Mais mis à part le fait que mon style d'humour semble lui échapper complètement,
elle m'a quand même forcé à m'interroger sur un point en particulier, à savoir:
Pourquoi les gens lisent mon journal ? Pourquoi, en général, les gens lisent-ils
les journaux des autres ?
Il y a toutes sortes de raisons, me direz-vous. Des raisons aussi nombreuses
qu'il y a de lecteurs, sans doute. Mais ne peut-on pas dégager un trait commun à
toutes ces différentes raisons ? Je pense que oui. Ne leur en déplaise, les gens
ne recherchent pas la vérité. Ils recherchent confirmation de leur
vérité. Et quand on leur donne autre chose que cette confirmation, à tort ou à
raison, ça ne leur plait pas.
Ainsi donc, j'ai perdu une lectrice. Ce que j'écris aujourd'hui ne lui plait
plus, tout simplement. Consciemment ou inconsciemment, ses propres goûts, ses
propres désirs, ses propres principes et idéaux constituaient les seuls et
uniques critères pour juger de la valeur de mes écrits. Que mes propos soient
vrais ou non, que ma démarche soit authentique ou non, que je sois mieux dans ma
peau que je ne l'ai jamais été depuis des années, tout cela n'a jamais eu
d'importance à ses yeux. Et je me risquerais même à dire que c'est le cas de la
vaste majorité de mon lectorat, et du lectorat de la vaste majorité de la
communauté de ceux qui partagent leurs écrits en ligne.

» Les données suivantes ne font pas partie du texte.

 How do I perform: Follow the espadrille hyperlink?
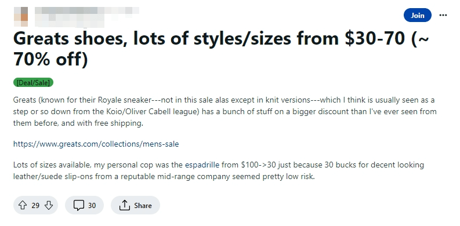coord(202,165)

- Ouin ben Laqk, c'est pas en écrivant des affaires de même que te vas accroître
ton lectorat...
Et bien justement, vous avez tout compris. Je n'écris plus pour me faire des
amis, je n'écris plus pour me faire aimer. Mes écrits ne sont plus un cri
d'alarme, un appel à l'aide. Ma démarche diaristique est maintenant le reflet de
ma démarche personnelle: la recherche de l'authentique, de la vérité, de la
lucidité, et ce, peu importe le prix, peu importe si ce que je découvre me
plaise, ou plaise à mon lectorat.
Il semble qu'il y ait toujours eu une constante dans ma vie: Plus j'ai été
authentique, fidèle à moi-même et à mes valeurs, plus j'ai été seul. Et toute ma
vie, j'ai toujours eu à choisir entre les deux. C'est peut-être parce que j'ai
eu le malheur de naître en un lieu et à une époque où les valeurs que je
préconise ne sont pas populaires, et quand les gens entendent des choses qui ne
leur plaisent pas, ils tirent sur le messager.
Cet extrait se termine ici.